THE PROBLEM »
Render every line of the listing below as a Markdown table with the columns Row and Line, numbering each row and skipping blank lines.

-- -- --

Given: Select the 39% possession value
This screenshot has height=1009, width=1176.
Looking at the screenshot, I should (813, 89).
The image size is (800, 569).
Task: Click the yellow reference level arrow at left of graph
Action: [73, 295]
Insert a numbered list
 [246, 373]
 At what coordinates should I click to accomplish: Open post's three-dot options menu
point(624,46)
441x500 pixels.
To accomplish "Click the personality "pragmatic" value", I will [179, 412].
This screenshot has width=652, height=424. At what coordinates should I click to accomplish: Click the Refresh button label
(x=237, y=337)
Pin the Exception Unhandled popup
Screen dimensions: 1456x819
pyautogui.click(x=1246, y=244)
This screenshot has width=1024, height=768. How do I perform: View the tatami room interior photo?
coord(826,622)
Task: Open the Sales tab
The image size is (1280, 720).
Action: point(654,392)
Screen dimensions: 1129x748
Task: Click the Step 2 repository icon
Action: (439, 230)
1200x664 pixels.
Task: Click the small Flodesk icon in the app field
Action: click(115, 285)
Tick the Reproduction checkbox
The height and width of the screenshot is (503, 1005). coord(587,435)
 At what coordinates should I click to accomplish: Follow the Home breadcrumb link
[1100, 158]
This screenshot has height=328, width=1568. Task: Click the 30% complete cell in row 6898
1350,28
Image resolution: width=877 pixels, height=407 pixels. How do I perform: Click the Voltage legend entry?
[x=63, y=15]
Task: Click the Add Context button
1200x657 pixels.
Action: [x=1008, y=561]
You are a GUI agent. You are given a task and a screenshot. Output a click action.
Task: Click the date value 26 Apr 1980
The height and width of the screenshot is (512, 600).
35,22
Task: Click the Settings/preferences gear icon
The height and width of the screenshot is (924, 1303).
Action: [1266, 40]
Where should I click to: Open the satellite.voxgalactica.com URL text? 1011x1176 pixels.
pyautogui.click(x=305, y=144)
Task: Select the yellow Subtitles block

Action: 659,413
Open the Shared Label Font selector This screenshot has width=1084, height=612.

-- -- --

SOLUTION TO THIS TASK »
| Row | Line |
|---|---|
| 1 | Given: Select the 39% possession value |
| 2 | This screenshot has height=1009, width=1176. |
| 3 | Looking at the screenshot, I should (813, 89). |
| 4 | The image size is (800, 569). |
| 5 | Task: Click the yellow reference level arrow at left of graph |
| 6 | Action: [73, 295] |
| 7 | Insert a numbered list |
| 8 |  [246, 373] |
| 9 |  At what coordinates should I click to accomplish: Open post's three-dot options menu |
| 10 | point(624,46) |
| 11 | 441x500 pixels. |
| 12 | To accomplish "Click the personality "pragmatic" value", I will [179, 412]. |
| 13 | This screenshot has width=652, height=424. At what coordinates should I click to accomplish: Click the Refresh button label |
| 14 | (x=237, y=337) |
| 15 | Pin the Exception Unhandled popup |
| 16 | Screen dimensions: 1456x819 |
| 17 | pyautogui.click(x=1246, y=244) |
| 18 | This screenshot has width=1024, height=768. How do I perform: View the tatami room interior photo? |
| 19 | coord(826,622) |
| 20 | Task: Open the Sales tab |
| 21 | The image size is (1280, 720). |
| 22 | Action: point(654,392) |
| 23 | Screen dimensions: 1129x748 |
| 24 | Task: Click the Step 2 repository icon |
| 25 | Action: (439, 230) |
| 26 | 1200x664 pixels. |
| 27 | Task: Click the small Flodesk icon in the app field |
| 28 | Action: click(115, 285) |
| 29 | Tick the Reproduction checkbox |
| 30 | The height and width of the screenshot is (503, 1005). coord(587,435) |
| 31 |  At what coordinates should I click to accomplish: Follow the Home breadcrumb link |
| 32 | [1100, 158] |
| 33 | This screenshot has height=328, width=1568. Task: Click the 30% complete cell in row 6898 |
| 34 | 1350,28 |
| 35 | Image resolution: width=877 pixels, height=407 pixels. How do I perform: Click the Voltage legend entry? |
| 36 | [x=63, y=15] |
| 37 | Task: Click the Add Context button |
| 38 | 1200x657 pixels. |
| 39 | Action: [x=1008, y=561] |
| 40 | You are a GUI agent. You are given a task and a screenshot. Output a click action. |
| 41 | Task: Click the date value 26 Apr 1980 |
| 42 | The height and width of the screenshot is (512, 600). |
| 43 | 35,22 |
| 44 | Task: Click the Settings/preferences gear icon |
| 45 | The height and width of the screenshot is (924, 1303). |
| 46 | Action: [1266, 40] |
| 47 | Where should I click to: Open the satellite.voxgalactica.com URL text? 1011x1176 pixels. |
| 48 | pyautogui.click(x=305, y=144) |
| 49 | Task: Select the yellow Subtitles block |
| 50 | Action: 659,413 |
| 51 | Open the Shared Label Font selector This screenshot has width=1084, height=612. |